The mechanisms of reversible decrease of hormone-dependent induction of tyrosine aminotransferase (TAT) by rat liver cells after prolonged administration of the glucocorticoid was studied. It was shown that the main links of the glucocorticoid action mechanism (i.e., the formation of a cytoplasmic hormone-receptor complex and the hormone accumulation in the nuclei) do not change under these conditions. It was found also that one of the necessary prerequisites for the decrease of the hormone-dependent induction of TAT is the constant production by liver cells of large amounts of TAT irrespective of whether this process is induced by the glucocorticoid or by a non-hormonal inducer, e.g., tryptophan.
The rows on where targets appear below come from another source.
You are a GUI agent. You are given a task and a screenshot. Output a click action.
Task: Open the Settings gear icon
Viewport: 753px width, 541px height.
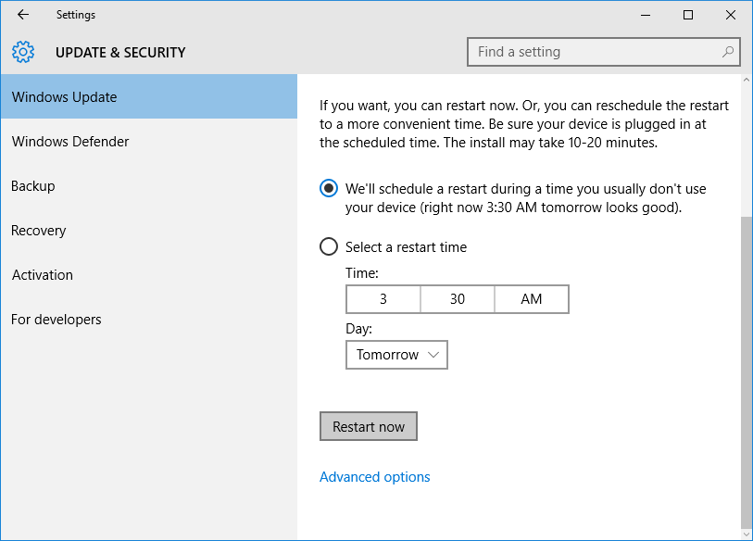[23, 52]
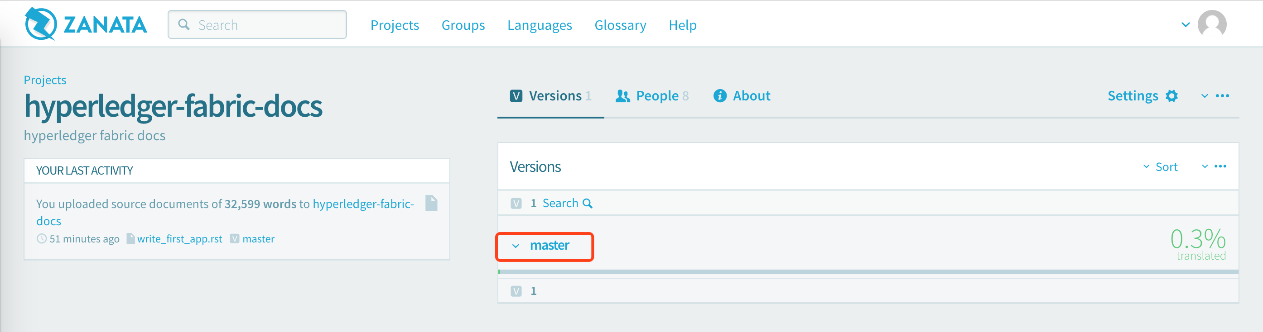Click the Zanata logo icon
Viewport: 1263px width, 332px height.
[x=41, y=24]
Using the dot-hybridization technique, it was demonstrated that the inhibition of hormone-dependent induction of TAT is correlated with the reduction of mRNA TAT. It was supposed that the main links in the mechanism of inhibition of the hormone-dependent induction are the formation of a large excess of the inducible protein--TAT--in the cells as well as the accumulation of end products of the TAT-catalyzed transamination reaction which cause a feed-back repression of the de novo synthesis of TAT. Studies with cell cultures of Morris hepatoma which is known to be sensitive to glucocorticoids revealed the ability of glucose, the end product of gluconeogenesis reactions, to provide for selective inhibition of the hormone-induced accumulation of mRNA TAT in hepatoma cells.